▶ [Input records]
'''

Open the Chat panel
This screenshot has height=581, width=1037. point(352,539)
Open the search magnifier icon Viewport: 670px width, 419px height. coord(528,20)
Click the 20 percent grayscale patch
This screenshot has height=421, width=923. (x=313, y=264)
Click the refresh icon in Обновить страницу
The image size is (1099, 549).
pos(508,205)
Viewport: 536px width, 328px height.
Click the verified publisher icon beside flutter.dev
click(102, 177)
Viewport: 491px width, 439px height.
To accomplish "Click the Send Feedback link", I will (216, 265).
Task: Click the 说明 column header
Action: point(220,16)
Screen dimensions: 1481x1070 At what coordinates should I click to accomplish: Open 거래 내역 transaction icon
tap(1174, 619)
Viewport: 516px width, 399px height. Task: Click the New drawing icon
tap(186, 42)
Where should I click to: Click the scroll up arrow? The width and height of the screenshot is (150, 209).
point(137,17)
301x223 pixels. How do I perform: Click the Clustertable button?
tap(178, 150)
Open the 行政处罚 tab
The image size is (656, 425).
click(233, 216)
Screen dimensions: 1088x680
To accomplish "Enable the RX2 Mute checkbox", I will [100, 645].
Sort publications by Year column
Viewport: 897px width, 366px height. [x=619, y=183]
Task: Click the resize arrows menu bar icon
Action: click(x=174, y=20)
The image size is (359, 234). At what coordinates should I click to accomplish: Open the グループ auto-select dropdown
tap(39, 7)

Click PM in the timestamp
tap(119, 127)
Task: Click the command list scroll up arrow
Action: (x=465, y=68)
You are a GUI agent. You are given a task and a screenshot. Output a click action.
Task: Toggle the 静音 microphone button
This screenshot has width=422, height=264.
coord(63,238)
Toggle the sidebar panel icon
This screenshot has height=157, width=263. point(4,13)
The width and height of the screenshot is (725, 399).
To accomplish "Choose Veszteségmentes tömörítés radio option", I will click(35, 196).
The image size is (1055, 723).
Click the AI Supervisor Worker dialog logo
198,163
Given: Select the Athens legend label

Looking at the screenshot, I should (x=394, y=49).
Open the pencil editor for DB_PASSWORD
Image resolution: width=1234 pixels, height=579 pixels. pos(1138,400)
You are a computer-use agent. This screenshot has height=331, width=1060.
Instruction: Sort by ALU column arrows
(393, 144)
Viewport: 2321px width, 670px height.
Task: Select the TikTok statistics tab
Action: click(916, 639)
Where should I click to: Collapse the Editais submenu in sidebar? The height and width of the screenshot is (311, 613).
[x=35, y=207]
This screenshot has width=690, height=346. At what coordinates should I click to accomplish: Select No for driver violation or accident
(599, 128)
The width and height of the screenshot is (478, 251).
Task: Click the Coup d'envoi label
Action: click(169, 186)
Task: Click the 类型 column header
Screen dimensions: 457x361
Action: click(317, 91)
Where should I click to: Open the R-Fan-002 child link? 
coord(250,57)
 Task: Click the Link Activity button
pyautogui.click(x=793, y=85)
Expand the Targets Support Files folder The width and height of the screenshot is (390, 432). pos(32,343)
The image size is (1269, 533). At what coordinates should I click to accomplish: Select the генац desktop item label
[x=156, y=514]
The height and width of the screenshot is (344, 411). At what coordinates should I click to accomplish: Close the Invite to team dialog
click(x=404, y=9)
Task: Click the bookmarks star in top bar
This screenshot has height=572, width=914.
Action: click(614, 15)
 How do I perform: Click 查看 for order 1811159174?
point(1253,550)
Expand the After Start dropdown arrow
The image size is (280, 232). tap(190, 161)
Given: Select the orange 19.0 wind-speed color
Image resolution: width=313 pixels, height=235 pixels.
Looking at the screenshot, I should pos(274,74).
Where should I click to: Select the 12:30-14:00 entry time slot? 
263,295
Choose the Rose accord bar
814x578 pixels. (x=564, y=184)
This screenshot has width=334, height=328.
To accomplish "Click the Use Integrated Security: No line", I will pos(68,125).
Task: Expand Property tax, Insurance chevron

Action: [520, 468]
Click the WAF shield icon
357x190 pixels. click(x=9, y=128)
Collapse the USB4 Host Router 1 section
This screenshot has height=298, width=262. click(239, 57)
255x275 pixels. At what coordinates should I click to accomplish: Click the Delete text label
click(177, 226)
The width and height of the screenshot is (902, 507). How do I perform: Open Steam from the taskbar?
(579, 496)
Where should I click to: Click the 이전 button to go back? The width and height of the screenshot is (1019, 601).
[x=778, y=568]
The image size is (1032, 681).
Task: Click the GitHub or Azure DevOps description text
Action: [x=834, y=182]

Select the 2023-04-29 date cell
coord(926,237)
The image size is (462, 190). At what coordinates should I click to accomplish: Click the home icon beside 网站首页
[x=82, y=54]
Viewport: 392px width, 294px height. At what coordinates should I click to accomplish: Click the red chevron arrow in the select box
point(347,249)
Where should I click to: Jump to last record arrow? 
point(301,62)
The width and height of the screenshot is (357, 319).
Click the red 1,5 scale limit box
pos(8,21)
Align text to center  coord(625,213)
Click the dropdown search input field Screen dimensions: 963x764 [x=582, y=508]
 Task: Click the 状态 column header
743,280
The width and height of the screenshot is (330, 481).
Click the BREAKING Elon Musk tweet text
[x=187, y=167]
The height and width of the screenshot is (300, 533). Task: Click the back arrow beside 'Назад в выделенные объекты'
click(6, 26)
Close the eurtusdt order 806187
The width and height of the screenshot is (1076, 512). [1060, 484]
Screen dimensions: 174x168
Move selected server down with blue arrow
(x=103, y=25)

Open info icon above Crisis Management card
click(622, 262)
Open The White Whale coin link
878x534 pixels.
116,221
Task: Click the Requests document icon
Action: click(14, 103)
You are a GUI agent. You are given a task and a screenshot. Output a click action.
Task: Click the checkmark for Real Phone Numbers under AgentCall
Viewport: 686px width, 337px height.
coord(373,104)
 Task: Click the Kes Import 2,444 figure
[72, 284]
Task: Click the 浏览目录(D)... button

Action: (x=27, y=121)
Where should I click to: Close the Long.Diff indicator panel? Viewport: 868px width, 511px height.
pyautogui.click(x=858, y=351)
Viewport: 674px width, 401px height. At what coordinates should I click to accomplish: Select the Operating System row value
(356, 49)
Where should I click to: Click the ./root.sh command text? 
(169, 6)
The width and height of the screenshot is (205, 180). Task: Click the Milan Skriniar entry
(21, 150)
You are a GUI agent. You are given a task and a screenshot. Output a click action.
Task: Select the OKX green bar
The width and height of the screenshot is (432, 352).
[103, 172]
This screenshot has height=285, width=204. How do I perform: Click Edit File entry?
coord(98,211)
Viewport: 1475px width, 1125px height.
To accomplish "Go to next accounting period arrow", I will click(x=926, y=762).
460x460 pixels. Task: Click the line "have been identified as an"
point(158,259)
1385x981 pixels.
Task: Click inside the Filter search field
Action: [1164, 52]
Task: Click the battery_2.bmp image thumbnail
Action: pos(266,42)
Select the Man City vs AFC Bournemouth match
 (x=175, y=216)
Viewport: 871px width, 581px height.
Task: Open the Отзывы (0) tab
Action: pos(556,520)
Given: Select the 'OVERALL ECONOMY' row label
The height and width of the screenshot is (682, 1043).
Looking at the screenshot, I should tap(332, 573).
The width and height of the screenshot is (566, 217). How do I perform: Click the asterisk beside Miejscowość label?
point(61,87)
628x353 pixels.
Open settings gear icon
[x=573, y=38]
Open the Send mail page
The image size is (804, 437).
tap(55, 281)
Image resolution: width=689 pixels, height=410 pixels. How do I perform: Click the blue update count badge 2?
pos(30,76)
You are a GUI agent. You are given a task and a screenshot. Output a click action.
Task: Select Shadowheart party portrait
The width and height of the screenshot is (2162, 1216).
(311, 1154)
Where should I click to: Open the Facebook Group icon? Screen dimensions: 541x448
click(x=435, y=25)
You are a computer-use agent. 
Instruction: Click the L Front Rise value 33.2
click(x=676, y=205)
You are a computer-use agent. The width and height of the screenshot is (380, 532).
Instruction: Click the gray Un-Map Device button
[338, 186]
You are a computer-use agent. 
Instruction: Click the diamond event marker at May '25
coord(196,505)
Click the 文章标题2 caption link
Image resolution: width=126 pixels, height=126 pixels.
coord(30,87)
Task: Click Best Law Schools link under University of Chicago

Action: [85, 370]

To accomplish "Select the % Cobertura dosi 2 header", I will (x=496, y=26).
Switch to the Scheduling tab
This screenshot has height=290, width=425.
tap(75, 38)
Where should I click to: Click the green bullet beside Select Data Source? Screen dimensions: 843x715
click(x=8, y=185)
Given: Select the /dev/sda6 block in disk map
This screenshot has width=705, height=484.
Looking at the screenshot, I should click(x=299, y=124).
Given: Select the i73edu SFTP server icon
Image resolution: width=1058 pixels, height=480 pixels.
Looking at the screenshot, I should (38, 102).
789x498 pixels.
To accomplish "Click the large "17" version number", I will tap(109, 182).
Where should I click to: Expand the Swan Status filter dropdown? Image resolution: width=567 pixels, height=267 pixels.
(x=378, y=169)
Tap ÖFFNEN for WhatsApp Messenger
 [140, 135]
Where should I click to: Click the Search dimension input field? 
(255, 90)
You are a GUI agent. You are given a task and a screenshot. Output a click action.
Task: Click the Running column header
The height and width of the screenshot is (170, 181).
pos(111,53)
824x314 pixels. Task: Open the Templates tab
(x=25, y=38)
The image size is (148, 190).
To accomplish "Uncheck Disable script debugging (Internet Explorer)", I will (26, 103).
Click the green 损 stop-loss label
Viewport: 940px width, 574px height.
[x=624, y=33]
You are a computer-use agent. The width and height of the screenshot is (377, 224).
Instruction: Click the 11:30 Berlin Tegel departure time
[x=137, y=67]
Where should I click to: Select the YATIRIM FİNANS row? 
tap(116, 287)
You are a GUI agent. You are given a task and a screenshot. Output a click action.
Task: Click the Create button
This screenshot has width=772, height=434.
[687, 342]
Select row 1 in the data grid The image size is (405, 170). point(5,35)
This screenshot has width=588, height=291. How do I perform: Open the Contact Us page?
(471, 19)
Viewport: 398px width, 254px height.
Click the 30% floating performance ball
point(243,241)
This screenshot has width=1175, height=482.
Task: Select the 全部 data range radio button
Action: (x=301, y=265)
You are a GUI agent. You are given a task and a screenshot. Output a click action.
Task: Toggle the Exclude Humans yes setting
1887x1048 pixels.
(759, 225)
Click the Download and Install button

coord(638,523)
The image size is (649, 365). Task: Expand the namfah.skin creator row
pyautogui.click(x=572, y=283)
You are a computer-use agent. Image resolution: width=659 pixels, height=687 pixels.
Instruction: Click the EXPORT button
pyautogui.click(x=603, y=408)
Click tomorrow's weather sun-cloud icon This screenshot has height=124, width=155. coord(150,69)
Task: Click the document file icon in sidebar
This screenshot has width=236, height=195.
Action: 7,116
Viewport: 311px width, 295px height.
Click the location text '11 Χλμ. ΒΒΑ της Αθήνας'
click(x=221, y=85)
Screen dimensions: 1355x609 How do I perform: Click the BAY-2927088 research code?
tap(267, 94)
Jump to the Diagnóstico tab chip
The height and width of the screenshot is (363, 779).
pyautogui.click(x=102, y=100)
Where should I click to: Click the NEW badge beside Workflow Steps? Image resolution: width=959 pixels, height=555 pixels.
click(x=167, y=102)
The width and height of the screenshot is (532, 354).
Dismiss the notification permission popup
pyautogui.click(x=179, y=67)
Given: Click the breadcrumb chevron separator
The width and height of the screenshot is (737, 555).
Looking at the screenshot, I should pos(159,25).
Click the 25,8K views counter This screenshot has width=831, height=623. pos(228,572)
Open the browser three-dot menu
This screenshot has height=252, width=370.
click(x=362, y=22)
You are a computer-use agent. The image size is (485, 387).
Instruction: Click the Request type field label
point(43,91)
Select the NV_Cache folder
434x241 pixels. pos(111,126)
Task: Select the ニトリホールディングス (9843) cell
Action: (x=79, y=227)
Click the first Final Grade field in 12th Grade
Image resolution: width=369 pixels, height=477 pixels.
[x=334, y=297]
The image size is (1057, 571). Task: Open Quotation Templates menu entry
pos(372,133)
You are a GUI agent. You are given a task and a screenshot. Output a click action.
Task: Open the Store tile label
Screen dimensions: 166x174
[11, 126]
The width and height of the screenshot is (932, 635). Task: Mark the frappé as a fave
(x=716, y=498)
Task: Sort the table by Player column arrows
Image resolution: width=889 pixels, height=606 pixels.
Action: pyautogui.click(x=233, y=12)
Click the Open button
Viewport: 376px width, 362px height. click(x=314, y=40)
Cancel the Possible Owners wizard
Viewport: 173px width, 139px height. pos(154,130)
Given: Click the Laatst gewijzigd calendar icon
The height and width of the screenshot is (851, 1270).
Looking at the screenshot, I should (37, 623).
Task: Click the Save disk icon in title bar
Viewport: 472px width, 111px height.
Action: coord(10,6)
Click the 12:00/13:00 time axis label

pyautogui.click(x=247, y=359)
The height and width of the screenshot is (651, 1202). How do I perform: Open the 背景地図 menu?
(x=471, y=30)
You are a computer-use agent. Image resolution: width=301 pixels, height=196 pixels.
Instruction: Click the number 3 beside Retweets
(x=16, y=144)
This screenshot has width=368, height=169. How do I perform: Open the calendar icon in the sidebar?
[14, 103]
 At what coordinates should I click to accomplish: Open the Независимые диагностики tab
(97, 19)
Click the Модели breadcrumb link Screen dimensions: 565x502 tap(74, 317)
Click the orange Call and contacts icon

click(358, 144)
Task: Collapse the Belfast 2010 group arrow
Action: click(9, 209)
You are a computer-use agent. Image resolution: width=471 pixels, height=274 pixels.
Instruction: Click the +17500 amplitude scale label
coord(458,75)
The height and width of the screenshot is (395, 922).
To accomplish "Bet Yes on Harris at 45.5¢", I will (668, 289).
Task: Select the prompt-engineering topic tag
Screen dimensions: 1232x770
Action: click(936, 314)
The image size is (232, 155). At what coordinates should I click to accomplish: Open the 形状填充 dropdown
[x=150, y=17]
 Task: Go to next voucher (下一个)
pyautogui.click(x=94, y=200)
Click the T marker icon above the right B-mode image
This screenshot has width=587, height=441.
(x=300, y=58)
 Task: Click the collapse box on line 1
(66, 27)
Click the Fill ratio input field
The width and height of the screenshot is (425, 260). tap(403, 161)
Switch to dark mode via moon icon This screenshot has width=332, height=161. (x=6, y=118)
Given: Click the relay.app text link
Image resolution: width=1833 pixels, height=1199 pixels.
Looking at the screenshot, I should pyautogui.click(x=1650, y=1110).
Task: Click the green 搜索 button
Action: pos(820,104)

'''

▶ [What to do]
Looking at the data above, say how many lines include the string "disk" and add nothing.

▶ [Response to this exercise]
2